Data for locating words and elements
____________
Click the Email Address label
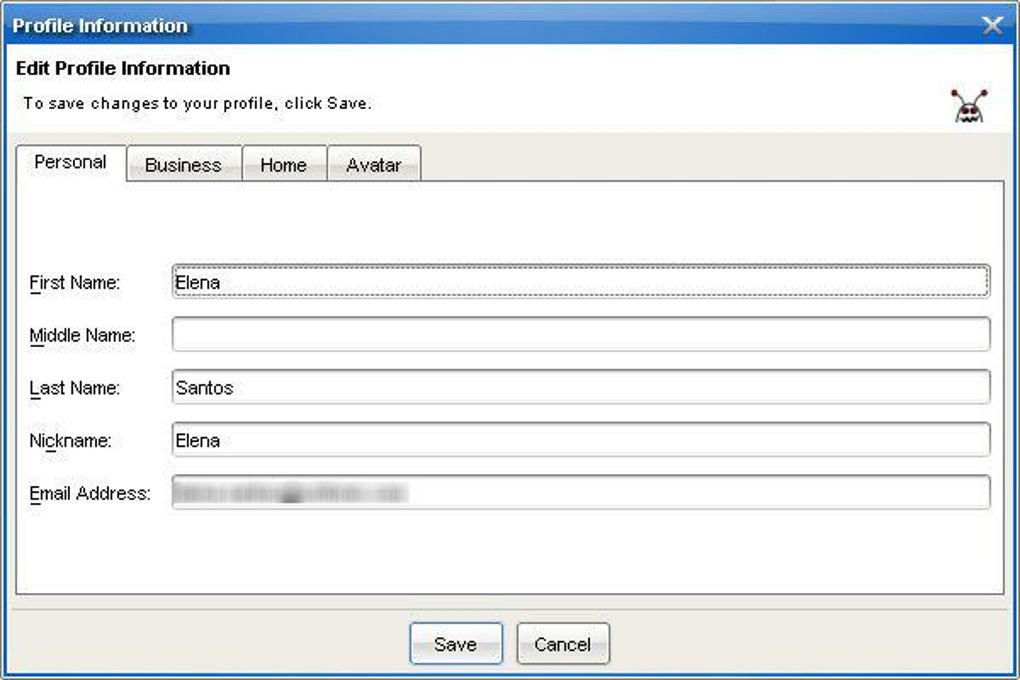The image size is (1020, 680). [90, 494]
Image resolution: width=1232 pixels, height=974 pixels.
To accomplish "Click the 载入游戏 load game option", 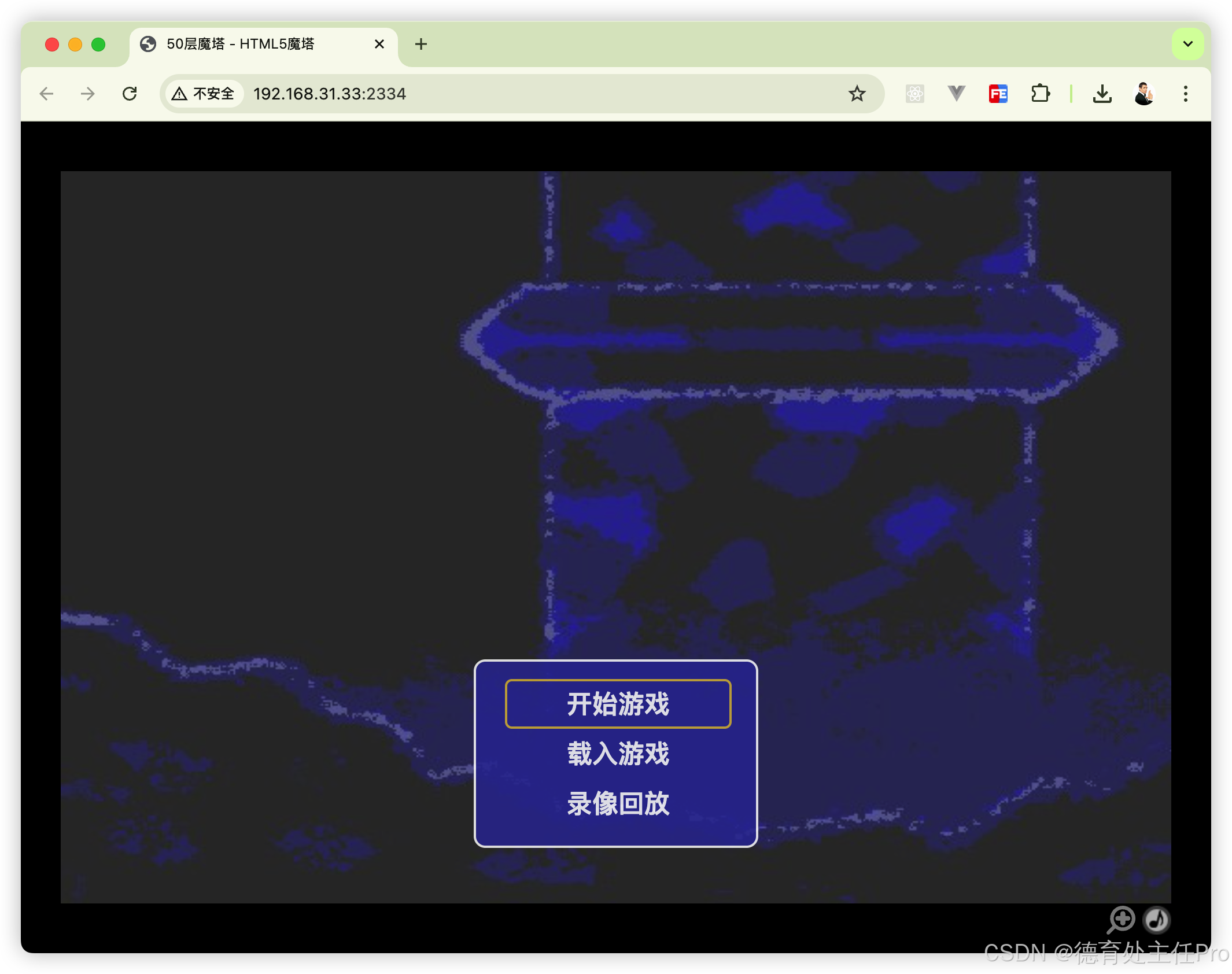I will (x=618, y=754).
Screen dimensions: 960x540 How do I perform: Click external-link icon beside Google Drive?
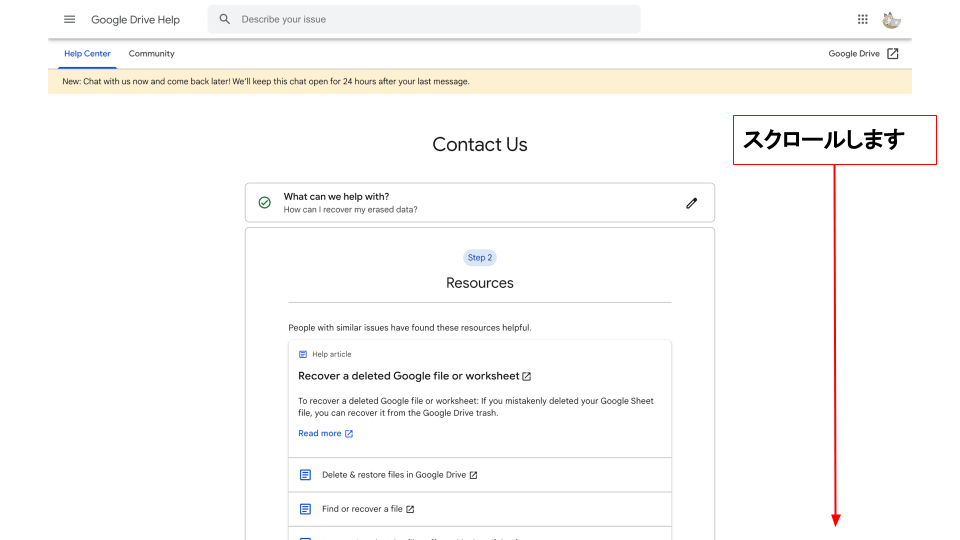tap(893, 54)
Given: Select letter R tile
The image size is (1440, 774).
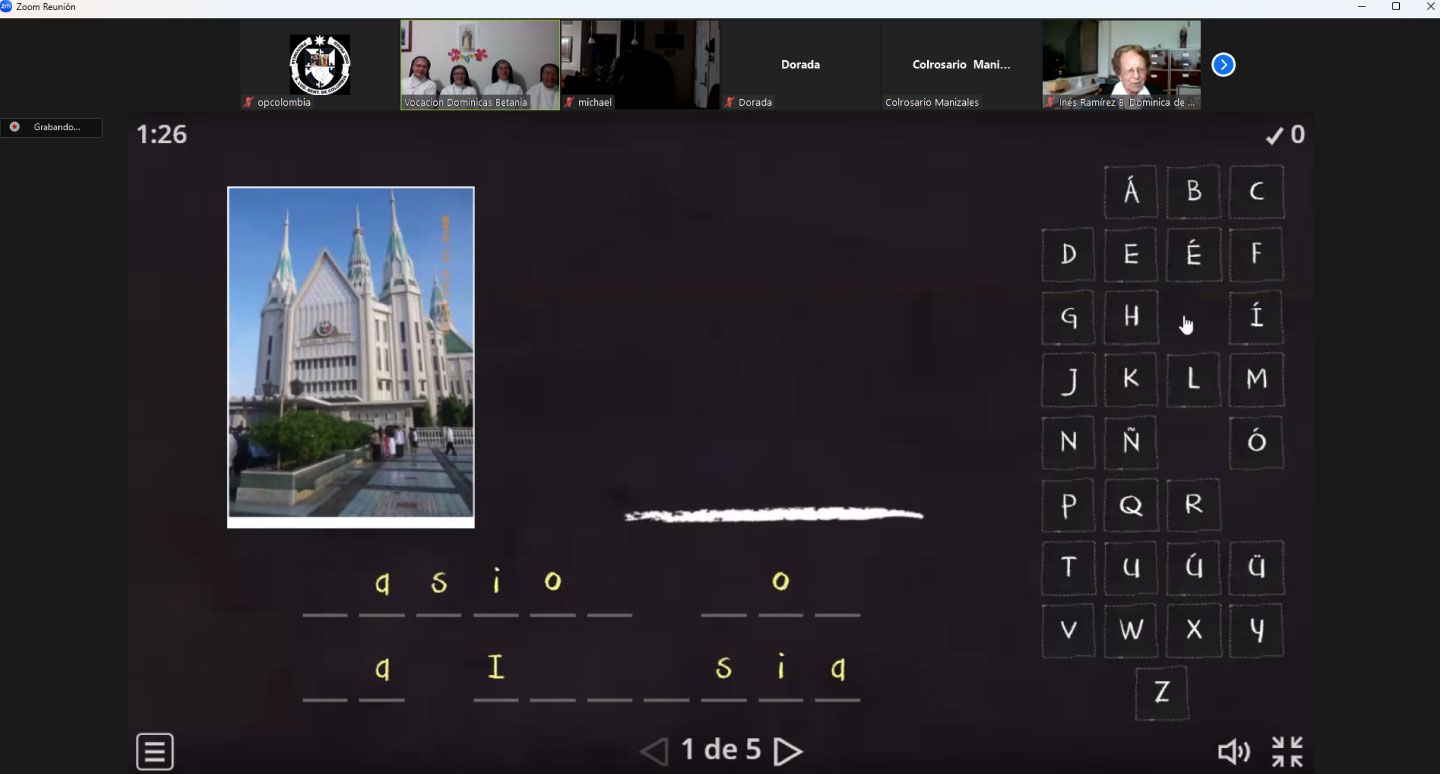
____________
What to produce: Please extract the lines of the data starting with the line containing "Screen dimensions: 960x540" and continuing through the end of the data, and reproduce them word for word without the pictures.

Response for this exercise:
Screen dimensions: 960x540 How do I perform: Click external-link icon beside Google Drive?
tap(893, 54)
Given: Select letter R tile
The image size is (1440, 774).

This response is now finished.